I’ll give Dr. Berwick credit. He’s an idealist. I’ll test his idealism in a minute.

What “patient-centered” medicine means: Patients as consumers

In order to find out more about what “patient-centered” care means, let’s move on to an interview in the NYT with Dr. Berwick from June 2009:

When you are in a position of having to deny and exclude patients, it is draining on the spirit. I actually think the mode I am counseling would be more satisfying or joyous for caregivers. Not all of the time or always, but it would be a better place to be. You would be putting yourself at more of a level with the patient, as more of a peer. And you wouldn’t have to carry on as if you were mythical. Medicine is imperfect and doctors know that.

I wasn’t sure I liked where Dr. Berwick’s train of thought was going then, and now, a year later, I’m sure I have some serious misgivings about it. First off, these days it’s a bit of a straw man. Physicians, by and large, have come down off their pedestals, at least in part. Even so, I would posit that professional expertise still matters. Dr.

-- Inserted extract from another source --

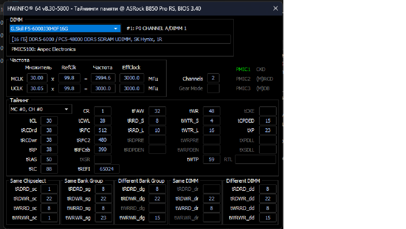Viewport: 406px width, 229px height.
Task: Click the empty Gear Mode field
Action: (x=213, y=88)
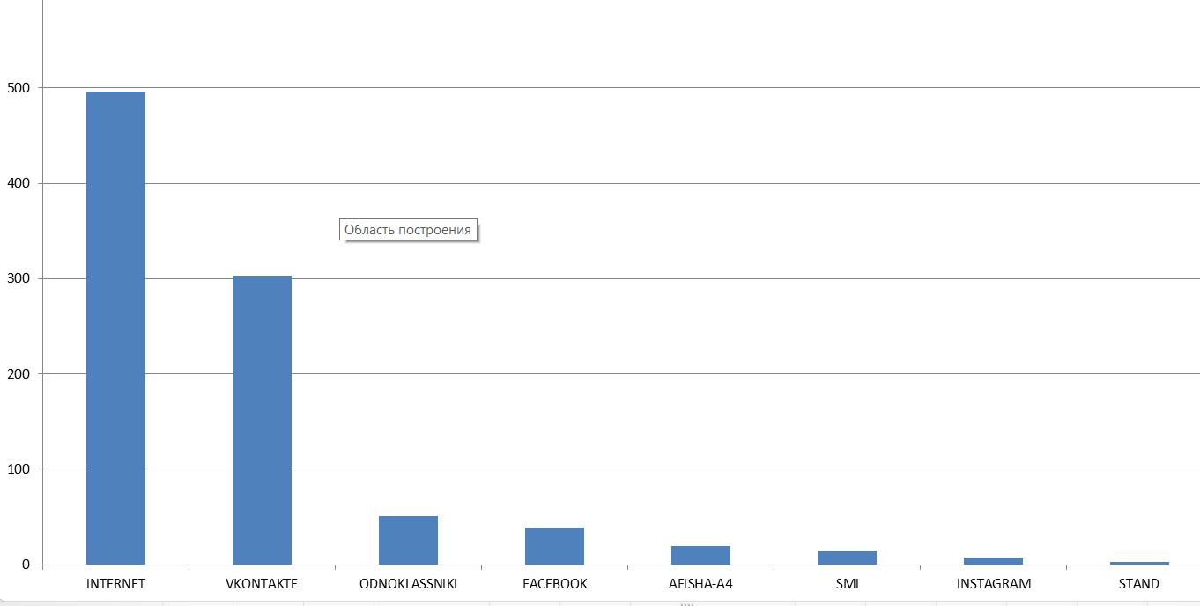Click the 300 value on vertical axis

coord(19,278)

Berwick seems to think that it should take a back seat to patient wants, which is reasonable occasionally but most definitely not in many situations. In fact, Dr. Berwick seems to view patients as consumers more than anything else and physicians as service providers whose primary purpose is to satisfy these consumers, just like any other service provider or merchant. Worse, my impression at the time I read his interviews was that Dr. Berwick seems to think that medicine is easy:

Medicine is not nuclear physics. Most adults and kids can basically understand. There can be uncertainty in medicine, but if there’s mystery, something is wrong.

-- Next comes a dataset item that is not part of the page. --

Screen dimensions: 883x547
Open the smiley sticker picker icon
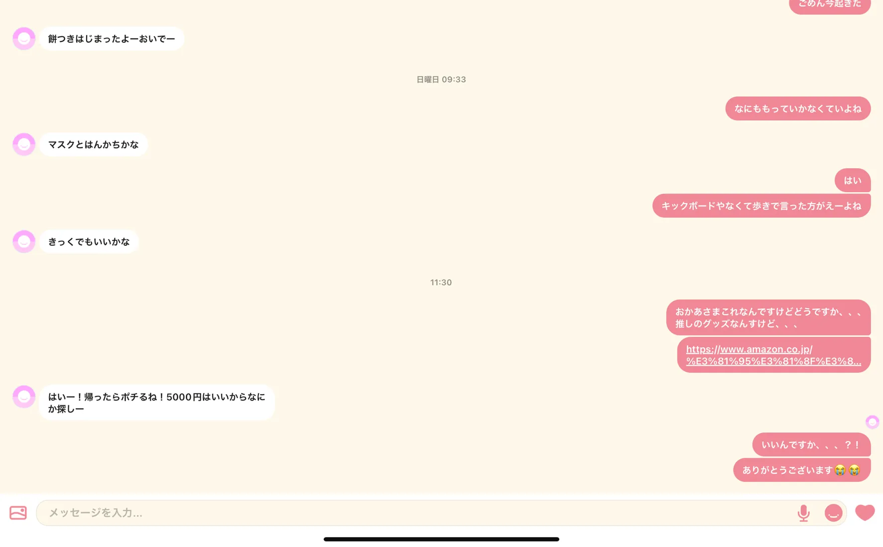pos(833,513)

Medicine’s so easy, even kids get it? Is that like “So easy, even a caveman can do it?” I wonder what Dr. Berwick would make of the case of Daniel Hauser, the 13-year-old who, with the indulgence of his parents, refused life saving chemotherapy and radiation for his Hodgkin’s lymphoma. Perhaps I’m not Dr. Berwick’s intellectual equal (being nothing more than just a dumb surgeon and all), but personally I don’t find medicine that easy at all, at least not keeping up with the science and evidence and applying it to individual patients. Heck, and I’m a subspecialist. The breadth of knowledge that I have to keep up with isn’t nearly what it is for an internist like Dr. Lipson, although, granted, I’m supposed to substitute depth for breadth. Maybe my communication skills are simply inferior to those of Dr. Berwick, but I don’t think it’s easy (as Dr. Berwick seems to be implying that it is) to explain complex medical issues in language a patient with no background in medical science can grasp. Indeed, I always wonder if and how I can do better. In essence, Dr. Berwick is advocating that we move away from a professional model of medicine to a more consumerist model. In this view, he is the perfect enabler for pseudoscience in medicine. After all, if evidence-based medicine should “sometimes” take a back seat to patient desires, then there’s no reason to deny patients quackery if they request it, is there? Certainly Dr. Berwick doesn’t provide any guidance on this score that I’ve been able to find. How far outside of evidence-based medicine does a patient desire have to be before a physician can properly refuse to acquiesce to it? It would seem there are no limits.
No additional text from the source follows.